--- Document excerpt ---
○ ○ ○ ○ ○ ○ ○
It was a special time with my Dad. He was very busy most of the time but at that time we played chess in front of the fire and did jigsaw puzzles together in front of the football game. Funny, I remember the names of football players like Johnny Unitas and later Terry Bradshaw, more than I know any from the last 25 years.....not like I cared about football even then.
Sitting with my Dad was a treat to the youngest of three middle children. Little POH got lost in the crowd sometimes especially as for every gift or ability that she had, she had one or more sisters who could do the same thing only better. My Dad was, among his tennis and golfing, an avid bowler. He was on a league called the "Ad Club". He encouraged me to learn to bowl and I did. It just so happened that some close friends of mine and I joined a Saturday league for teenagers and it is a great memory for me. Later, as an adult I joined a woman's league one year and had an average of 140. Whoo-hoo, right?
Around the age of 13, after I had been bowling for a year and knew how to keep the score (it is interesting that as hard as math was for me, keeping the bowling scores, adding strikes and spares together, was a pleasure, something todays kids, with the automated scorekeepers don't get a chance to do.)
I was invited to come and keep score for my Dad's team and for whatever team he was playing against that day. They always checked my calculations over my shoulder but I came to like that because then they would pat my back and tell me what a good girl I was, how bright........Ooooo, POH lapped that up like a puppy with a fresh bowl of Kibbles and Bits. I got paid a dollar a game.....a good deal since it was only a couple of hours and babysitting would have been alot harder and for only 50 cents an hour. Plus, I got to feel important for once. I could do something for somebody and they appreciated it. The men all wore suits and ties. They would take off their jackets and hang them on the back of the chairs. They smelled like tweed and camel's hair and cherry pipe tobacco. It was the funnest.
At Christmas we had enough traditions to look forward to so that each year was in many ways the same, yet at the same time, with the fifties moving rapidly into the sixties and lifestyles dramatically shifting there were many changes too.
As we became a family of teenagers and one sister left to go to college and another to boarding school, family dynamics shifted. Christmas was the time when everyone returned though. It didn't always feel the same....relationships change when people are gone even for a few months at a time, but singing carols around the piano with my mother playing in her smooth and quiet style, and making cookies and stuffed dates with walnuts and sugar, made for a continuity that seemed to bridge the gaps....at least for a time.
○ ○ ○ ○ ○ ○ ○
--- Material supplied ---
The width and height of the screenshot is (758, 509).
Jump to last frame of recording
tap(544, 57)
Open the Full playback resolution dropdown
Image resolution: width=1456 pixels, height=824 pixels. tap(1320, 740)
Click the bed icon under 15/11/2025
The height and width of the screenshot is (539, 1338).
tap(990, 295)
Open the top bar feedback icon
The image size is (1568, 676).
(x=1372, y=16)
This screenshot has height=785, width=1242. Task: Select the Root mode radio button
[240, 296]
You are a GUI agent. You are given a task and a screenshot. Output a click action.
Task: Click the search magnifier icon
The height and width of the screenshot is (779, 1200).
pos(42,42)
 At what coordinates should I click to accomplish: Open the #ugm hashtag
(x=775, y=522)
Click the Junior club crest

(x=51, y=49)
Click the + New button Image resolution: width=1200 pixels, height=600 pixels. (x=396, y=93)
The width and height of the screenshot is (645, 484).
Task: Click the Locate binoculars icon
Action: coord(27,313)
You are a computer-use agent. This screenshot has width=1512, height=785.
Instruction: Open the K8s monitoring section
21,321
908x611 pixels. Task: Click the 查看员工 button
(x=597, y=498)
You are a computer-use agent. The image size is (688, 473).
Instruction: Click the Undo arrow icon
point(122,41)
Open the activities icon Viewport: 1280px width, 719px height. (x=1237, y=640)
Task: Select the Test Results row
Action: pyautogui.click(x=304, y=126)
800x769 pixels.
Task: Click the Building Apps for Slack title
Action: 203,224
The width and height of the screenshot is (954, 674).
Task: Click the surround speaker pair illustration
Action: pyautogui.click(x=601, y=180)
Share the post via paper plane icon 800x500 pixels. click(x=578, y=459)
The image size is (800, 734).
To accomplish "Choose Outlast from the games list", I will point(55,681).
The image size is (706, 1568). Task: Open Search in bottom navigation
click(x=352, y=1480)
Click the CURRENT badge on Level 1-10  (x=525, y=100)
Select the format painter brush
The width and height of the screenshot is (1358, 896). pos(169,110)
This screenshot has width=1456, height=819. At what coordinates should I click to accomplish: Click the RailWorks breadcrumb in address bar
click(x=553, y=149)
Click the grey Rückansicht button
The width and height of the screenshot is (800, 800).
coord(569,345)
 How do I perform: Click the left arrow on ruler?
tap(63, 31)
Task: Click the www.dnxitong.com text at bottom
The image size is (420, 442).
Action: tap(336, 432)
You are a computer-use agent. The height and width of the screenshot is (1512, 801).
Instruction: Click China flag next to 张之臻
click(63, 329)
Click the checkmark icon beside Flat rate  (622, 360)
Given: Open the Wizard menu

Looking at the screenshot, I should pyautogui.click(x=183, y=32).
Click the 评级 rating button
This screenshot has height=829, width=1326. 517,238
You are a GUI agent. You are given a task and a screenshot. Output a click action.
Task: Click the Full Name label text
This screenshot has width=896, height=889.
○ ○ ○ ○ ○ ○ ○
--- Exercise details ---
Reproduce the family memoir word for word, from "At Christmas we" to "for a time.".

--- Task output ---
At Christmas we had enough traditions to look forward to so that each year was in many ways the same, yet at the same time, with the fifties moving rapidly into the sixties and lifestyles dramatically shifting there were many changes too.
As we became a family of teenagers and one sister left to go to college and another to boarding school, family dynamics shifted. Christmas was the time when everyone returned though. It didn't always feel the same....relationships change when people are gone even for a few months at a time, but singing carols around the piano with my mother playing in her smooth and quiet style, and making cookies and stuffed dates with walnuts and sugar, made for a continuity that seemed to bridge the gaps....at least for a time.